Problem details
The required answer is each line in the entries below where "agent" occurs.
(Beginning of Entries provided)
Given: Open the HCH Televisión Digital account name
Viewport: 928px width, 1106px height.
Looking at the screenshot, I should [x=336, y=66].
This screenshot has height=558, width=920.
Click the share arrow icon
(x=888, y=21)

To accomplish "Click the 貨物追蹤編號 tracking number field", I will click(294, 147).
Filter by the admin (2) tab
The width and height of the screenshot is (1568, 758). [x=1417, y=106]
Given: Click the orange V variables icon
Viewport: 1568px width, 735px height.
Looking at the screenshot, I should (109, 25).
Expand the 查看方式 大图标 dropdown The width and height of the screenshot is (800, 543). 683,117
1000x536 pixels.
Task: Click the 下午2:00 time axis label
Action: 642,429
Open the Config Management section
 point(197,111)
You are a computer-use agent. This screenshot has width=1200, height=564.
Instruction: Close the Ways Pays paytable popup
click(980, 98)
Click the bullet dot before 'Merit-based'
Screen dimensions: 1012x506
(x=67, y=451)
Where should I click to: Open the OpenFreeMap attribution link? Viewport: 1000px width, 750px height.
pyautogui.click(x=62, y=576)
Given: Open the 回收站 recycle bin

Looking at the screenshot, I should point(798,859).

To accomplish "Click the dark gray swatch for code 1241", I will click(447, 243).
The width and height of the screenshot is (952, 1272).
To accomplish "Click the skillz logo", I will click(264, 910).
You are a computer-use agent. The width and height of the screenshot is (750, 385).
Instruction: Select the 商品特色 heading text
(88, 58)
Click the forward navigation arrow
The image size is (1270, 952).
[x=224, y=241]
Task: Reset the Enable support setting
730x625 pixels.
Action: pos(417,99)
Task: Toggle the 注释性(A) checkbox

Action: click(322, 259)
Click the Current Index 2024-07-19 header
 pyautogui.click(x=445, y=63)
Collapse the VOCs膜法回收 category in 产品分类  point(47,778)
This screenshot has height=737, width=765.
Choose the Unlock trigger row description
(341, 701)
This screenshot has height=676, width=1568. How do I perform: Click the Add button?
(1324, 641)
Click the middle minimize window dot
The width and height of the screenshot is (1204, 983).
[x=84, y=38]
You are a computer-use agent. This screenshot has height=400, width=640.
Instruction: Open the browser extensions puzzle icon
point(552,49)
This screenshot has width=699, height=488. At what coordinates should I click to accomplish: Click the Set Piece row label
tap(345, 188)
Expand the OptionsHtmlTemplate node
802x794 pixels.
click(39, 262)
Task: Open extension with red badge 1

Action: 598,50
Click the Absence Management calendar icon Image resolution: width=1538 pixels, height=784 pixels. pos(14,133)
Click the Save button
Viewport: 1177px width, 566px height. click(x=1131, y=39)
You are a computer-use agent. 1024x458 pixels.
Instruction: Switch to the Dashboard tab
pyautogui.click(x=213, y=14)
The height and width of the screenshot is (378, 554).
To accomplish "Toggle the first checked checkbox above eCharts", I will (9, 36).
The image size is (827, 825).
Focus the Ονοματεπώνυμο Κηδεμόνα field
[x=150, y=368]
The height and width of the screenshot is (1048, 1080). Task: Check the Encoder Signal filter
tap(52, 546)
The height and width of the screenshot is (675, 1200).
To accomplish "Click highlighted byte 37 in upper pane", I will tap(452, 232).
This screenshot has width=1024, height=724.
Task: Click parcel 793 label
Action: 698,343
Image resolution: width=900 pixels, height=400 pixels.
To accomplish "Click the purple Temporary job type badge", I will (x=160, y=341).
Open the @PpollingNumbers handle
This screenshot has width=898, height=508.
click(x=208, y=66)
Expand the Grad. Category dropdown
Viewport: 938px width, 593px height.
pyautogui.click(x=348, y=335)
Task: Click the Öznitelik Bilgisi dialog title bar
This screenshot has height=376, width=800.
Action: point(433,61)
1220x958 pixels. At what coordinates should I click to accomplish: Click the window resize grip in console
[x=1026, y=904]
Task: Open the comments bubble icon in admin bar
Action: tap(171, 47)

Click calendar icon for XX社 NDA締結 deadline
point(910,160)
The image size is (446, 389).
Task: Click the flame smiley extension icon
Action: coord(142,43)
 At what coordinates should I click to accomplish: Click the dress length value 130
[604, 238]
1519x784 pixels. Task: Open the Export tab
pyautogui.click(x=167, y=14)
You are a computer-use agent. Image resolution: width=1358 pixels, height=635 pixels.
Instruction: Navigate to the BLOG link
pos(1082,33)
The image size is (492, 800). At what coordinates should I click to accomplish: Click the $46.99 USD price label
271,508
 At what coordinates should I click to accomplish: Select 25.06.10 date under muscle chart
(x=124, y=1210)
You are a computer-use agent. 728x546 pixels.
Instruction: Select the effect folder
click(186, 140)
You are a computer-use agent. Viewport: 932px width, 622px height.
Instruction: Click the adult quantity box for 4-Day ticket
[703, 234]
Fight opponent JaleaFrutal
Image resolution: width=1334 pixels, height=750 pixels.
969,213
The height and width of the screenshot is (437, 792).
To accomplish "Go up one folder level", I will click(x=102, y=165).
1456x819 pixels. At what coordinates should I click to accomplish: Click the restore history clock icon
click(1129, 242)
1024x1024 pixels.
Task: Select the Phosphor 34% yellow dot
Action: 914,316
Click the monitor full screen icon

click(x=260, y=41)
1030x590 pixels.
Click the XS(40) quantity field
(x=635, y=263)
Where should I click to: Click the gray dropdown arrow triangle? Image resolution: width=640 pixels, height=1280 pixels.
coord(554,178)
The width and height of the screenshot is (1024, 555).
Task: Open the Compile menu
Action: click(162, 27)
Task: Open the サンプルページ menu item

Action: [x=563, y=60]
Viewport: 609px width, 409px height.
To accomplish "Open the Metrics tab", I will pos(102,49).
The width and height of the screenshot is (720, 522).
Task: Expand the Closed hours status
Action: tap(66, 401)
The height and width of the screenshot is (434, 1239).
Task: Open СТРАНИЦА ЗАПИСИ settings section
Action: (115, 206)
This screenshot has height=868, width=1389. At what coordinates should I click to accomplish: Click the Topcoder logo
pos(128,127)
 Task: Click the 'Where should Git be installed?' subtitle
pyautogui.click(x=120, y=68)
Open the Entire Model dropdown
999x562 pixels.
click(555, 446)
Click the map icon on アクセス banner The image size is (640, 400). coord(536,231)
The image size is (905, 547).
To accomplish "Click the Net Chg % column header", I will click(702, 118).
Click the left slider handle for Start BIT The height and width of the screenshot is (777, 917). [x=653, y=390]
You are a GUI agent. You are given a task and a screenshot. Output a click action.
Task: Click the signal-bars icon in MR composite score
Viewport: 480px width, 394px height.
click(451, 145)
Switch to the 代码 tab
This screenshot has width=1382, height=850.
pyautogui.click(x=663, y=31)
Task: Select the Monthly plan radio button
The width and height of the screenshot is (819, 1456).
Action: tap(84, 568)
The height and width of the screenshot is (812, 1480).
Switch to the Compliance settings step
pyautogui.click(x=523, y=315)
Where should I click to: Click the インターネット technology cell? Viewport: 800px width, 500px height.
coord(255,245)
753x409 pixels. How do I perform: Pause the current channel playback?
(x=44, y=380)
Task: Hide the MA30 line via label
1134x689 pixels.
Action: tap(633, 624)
(End of Entries provided)
Task result
You are a computer-use agent. This screenshot has width=1200, height=564.
You are a computer-use agent. The width and height of the screenshot is (750, 385).
You are a computer-use agent. This screenshot has height=400, width=640.
You are a computer-use agent. 1024x458 pixels.
You are a computer-use agent. Image resolution: width=1358 pixels, height=635 pixels.
You are a computer-use agent. 728x546 pixels.
You are a computer-use agent. Viewport: 932px width, 622px height.
You are a GUI agent. You are given a task and a screenshot. Output a click action.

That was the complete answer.